Kidney transplant recipients of first or second grafts (n = 20) maintained on CNI-based therapy and with no history of irreversible acute or vascular rejection were included in the study. Primary end points were the incidence of biopsy-proven acute rejection or treatment failure. Secondary end points included changes in mean serum creatinine and estimated GFR (Cockroft and Gault, CG) over time, incidence of infection, cardiovascular risk factors (blood pressure, cholesterol), graft and patient survival rates, as well as incidence of biopsy-proven chronic allograft nephropathy (CAN). Study patients were compared to a matched control group (n = 20) who remained on CNI-based therapy at equivalent time points.
Incidence of acute rejection following CNI withdrawal was 15%. All episodes reversed with steroid pulses. There was no significant difference in mean serum creatinine or estimated GFR during the follow-up period. No significant change occurred in blood pressure or antihypertensive agents between the groups; however, there was a trend toward lower cholesterol levels after CNI withdrawal. No graft or patient loss was seen during the study period. Biopsy-proven CAN was diagnosed in 2 control patients (10%) at 6 to 8 months' posttransplant.
Withdrawal of CNI at 6 months following kidney transplantation is associated with an increased risk of rejection and a trend toward lower serum creatinine and cholesterol levels. Further follow-up is needed to establish the long-term results of CNI-sparing regimens on the development of CAN.

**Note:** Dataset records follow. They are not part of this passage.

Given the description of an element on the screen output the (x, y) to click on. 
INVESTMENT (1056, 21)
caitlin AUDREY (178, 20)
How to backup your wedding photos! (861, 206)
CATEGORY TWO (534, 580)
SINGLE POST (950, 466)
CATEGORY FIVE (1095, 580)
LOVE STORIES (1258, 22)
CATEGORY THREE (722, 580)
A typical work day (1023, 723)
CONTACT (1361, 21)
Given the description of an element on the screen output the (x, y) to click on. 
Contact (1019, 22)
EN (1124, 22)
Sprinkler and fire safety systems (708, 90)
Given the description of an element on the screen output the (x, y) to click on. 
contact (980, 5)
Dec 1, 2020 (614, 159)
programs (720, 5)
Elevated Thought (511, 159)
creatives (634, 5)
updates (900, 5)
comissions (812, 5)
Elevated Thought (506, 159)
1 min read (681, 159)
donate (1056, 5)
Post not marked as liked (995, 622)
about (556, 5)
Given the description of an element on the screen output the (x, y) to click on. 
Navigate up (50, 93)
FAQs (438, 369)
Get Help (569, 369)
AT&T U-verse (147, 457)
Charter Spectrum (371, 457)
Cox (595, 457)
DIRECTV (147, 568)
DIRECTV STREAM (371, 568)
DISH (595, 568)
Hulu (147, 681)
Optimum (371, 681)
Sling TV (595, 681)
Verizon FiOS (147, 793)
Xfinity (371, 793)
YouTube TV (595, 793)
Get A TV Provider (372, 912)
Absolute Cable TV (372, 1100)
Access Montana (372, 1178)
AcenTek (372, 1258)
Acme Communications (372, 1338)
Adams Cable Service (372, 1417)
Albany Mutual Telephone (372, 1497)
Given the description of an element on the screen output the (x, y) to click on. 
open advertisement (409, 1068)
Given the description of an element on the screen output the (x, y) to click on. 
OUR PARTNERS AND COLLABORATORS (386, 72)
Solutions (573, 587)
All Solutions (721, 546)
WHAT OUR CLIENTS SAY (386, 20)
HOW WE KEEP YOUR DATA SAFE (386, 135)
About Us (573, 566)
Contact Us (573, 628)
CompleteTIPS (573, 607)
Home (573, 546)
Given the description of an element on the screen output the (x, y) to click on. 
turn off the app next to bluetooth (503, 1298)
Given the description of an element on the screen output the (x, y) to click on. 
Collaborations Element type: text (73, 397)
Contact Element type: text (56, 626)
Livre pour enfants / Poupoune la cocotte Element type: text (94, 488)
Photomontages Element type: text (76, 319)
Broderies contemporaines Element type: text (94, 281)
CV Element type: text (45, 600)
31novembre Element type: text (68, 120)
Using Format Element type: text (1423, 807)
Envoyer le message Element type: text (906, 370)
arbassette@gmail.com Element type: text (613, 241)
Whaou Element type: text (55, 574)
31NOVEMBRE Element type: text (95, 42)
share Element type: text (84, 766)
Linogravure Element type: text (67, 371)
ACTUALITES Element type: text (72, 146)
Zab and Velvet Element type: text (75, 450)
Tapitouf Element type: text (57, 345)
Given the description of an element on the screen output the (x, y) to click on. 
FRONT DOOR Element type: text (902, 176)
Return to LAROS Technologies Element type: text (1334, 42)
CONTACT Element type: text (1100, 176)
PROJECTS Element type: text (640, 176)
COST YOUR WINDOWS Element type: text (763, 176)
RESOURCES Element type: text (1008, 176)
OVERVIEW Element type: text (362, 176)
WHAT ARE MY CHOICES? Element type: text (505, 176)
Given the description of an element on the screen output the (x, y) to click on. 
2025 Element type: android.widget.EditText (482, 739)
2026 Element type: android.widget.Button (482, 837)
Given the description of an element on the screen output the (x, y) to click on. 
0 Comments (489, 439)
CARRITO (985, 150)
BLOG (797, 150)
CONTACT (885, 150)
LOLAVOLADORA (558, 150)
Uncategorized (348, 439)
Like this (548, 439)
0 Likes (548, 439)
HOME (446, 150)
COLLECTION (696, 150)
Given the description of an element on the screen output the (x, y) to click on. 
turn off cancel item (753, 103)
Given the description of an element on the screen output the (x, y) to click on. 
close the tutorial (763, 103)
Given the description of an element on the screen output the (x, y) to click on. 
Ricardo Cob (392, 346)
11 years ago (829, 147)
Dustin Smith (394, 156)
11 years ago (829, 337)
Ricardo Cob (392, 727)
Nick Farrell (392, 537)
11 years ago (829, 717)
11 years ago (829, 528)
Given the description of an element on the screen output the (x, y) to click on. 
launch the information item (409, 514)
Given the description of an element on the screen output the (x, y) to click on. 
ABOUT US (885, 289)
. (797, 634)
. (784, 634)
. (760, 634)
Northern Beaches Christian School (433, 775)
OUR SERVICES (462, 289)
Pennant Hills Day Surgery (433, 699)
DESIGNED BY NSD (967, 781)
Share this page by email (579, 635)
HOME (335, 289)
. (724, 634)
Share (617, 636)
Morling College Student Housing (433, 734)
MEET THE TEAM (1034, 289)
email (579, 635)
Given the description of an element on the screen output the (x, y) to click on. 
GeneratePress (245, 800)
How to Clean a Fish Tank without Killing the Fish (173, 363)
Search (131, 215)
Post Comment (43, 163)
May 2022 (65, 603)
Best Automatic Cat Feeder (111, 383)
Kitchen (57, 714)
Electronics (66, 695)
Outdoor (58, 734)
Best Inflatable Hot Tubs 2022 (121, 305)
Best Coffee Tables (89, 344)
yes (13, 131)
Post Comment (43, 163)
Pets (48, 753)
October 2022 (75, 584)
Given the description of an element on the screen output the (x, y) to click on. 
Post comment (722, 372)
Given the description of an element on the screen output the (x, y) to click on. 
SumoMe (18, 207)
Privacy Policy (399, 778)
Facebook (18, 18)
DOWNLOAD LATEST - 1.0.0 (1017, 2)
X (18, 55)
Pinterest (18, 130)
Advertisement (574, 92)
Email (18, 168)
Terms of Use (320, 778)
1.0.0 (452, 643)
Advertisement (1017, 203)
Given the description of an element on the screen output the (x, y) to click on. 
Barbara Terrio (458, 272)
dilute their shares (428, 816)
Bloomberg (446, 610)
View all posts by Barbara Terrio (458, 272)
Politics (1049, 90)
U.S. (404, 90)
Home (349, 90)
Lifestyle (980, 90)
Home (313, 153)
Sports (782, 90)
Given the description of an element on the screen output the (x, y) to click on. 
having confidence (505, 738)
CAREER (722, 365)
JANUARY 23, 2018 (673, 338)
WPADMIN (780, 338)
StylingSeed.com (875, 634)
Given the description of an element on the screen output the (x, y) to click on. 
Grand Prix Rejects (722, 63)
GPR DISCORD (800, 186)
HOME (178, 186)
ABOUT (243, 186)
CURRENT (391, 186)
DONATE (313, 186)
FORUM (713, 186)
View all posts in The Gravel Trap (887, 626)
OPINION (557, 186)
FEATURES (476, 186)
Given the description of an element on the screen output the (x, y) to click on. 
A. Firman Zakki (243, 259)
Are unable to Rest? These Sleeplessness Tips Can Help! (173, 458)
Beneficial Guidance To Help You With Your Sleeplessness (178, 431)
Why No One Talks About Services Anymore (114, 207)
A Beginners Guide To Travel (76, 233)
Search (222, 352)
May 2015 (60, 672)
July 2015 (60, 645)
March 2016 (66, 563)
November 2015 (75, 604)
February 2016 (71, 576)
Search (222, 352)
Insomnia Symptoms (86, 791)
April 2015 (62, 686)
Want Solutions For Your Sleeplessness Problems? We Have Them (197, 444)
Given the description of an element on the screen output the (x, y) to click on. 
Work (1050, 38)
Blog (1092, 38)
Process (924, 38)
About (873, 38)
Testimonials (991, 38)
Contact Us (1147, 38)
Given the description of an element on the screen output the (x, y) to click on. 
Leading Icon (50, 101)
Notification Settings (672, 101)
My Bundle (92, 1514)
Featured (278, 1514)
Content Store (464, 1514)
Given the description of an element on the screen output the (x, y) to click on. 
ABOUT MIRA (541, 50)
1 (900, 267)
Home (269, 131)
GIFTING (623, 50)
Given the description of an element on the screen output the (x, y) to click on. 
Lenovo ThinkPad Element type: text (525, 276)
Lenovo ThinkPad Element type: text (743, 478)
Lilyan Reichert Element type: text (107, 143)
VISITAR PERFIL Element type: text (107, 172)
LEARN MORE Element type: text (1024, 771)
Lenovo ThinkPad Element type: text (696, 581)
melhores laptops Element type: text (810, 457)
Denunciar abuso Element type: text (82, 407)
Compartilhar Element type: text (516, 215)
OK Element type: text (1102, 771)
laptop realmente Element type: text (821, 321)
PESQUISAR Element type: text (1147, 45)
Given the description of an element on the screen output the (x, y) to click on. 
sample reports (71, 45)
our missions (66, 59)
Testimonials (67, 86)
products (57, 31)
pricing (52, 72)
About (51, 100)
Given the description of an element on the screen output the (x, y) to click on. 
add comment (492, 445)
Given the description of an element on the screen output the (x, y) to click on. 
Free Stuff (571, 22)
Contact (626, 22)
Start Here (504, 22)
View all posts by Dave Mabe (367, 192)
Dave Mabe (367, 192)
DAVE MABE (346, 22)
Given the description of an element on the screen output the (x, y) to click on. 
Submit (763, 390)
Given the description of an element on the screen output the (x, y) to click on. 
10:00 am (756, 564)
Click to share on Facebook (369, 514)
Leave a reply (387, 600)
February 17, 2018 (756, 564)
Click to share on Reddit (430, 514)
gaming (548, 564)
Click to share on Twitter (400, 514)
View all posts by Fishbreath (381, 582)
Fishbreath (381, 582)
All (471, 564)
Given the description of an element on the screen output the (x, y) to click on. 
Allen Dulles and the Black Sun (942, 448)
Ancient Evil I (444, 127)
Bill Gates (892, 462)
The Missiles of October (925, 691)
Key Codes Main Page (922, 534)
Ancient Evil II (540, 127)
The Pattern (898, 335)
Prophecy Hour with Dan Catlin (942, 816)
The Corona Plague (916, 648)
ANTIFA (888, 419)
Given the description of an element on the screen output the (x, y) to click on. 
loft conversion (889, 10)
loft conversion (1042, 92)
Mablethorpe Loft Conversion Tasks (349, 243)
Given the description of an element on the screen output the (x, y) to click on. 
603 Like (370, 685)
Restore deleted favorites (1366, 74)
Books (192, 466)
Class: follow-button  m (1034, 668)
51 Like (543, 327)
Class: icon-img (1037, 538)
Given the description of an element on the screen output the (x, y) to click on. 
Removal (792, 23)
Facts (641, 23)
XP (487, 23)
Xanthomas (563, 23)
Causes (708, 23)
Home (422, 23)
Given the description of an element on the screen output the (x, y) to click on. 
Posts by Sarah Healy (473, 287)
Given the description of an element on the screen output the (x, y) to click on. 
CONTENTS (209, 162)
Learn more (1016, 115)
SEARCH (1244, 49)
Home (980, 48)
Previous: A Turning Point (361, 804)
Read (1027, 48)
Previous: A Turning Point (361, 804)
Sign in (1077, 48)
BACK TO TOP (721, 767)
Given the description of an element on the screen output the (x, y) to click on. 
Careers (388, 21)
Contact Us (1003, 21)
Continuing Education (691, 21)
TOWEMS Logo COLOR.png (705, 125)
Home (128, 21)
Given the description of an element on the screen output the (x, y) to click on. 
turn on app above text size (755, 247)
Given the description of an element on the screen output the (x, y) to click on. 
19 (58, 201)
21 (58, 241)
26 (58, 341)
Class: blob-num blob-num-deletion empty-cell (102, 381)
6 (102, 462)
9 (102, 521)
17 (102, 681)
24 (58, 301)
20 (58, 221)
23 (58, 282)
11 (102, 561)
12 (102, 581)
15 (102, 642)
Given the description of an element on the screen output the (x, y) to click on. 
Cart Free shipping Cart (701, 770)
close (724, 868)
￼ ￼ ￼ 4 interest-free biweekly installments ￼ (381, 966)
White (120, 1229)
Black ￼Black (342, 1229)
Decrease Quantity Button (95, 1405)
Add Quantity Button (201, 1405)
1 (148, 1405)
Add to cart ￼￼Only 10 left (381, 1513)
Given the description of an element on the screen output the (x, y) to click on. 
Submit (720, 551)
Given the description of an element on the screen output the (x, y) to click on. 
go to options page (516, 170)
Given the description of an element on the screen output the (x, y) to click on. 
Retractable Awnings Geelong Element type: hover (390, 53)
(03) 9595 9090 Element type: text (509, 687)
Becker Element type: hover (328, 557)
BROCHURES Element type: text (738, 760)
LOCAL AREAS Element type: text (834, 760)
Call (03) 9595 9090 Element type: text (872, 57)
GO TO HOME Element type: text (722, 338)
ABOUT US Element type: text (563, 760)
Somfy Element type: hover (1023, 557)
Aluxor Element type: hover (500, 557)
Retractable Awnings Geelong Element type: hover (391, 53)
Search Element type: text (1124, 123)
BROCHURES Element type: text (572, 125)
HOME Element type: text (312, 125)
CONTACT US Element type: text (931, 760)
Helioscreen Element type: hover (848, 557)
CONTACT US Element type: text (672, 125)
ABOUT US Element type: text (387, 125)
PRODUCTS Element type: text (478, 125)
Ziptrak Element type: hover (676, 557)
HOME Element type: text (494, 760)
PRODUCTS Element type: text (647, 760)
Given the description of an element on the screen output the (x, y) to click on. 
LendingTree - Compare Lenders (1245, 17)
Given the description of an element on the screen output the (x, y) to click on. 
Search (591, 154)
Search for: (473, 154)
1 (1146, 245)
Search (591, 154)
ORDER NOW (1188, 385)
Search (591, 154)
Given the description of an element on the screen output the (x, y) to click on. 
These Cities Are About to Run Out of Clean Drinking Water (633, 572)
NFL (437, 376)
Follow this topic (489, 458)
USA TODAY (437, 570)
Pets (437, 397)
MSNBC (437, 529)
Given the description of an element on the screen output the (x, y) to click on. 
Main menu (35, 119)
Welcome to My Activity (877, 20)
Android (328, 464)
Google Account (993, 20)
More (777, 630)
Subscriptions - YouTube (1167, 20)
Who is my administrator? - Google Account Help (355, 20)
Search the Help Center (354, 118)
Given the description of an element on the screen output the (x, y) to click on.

钙调神经磷酸酶抑制剂(CNIs)在临床移植中的应用使急性排斥反应率显著降低,短期移植物存活率提高。然而,CNI诱导的慢性肾毒性是一个临床问题,因为它是慢性移植物功能衰竭的主要原因。最近的研究表明,停用或减少CNI剂量可改善移植物功能和存活率。本研究的目的是评估肾移植术后6个月用霉酚酸酯(MMF)替代CNIs的安全性和有效性。
本研究纳入首次或二次移植的肾移植受者(n = 20),这些患者接受基于CNI的治疗,且无不可逆急性或血管排斥反应史。主要终点是活检证实的急性排斥反应或治疗失败的发生率。次要终点包括随时间变化的平均血清肌酐和估计肾小球滤过率(Cockcroft和Gault,CG)、感染发生率、心血管危险因素(血压、胆固醇)、移植物和患者存活率,以及活检证实的慢性移植物肾病(CAN)的发生率。将研究患者与在相同时间点仍接受基于CNI治疗的匹配对照组(n = 20)进行比较。
停用CNI后急性排斥反应的发生率为15%。所有发作均通过类固醇冲击治疗逆转。随访期间平均血清肌酐或估计肾小球滤过率无显著差异。两组间血压或抗高血压药物无显著变化;然而,停用CNI后胆固醇水平有降低趋势。研究期间未观察到移植物丢失或患者死亡。2例对照患者(10%)在移植后6至8个月被诊断为活检证实的CAN。
肾移植术后6个月停用CNI与排斥反应风险增加以及血清肌酐和胆固醇水平降低趋势相关。需要进一步随访以确定减少CNI方案对CAN发生发展的长期结果。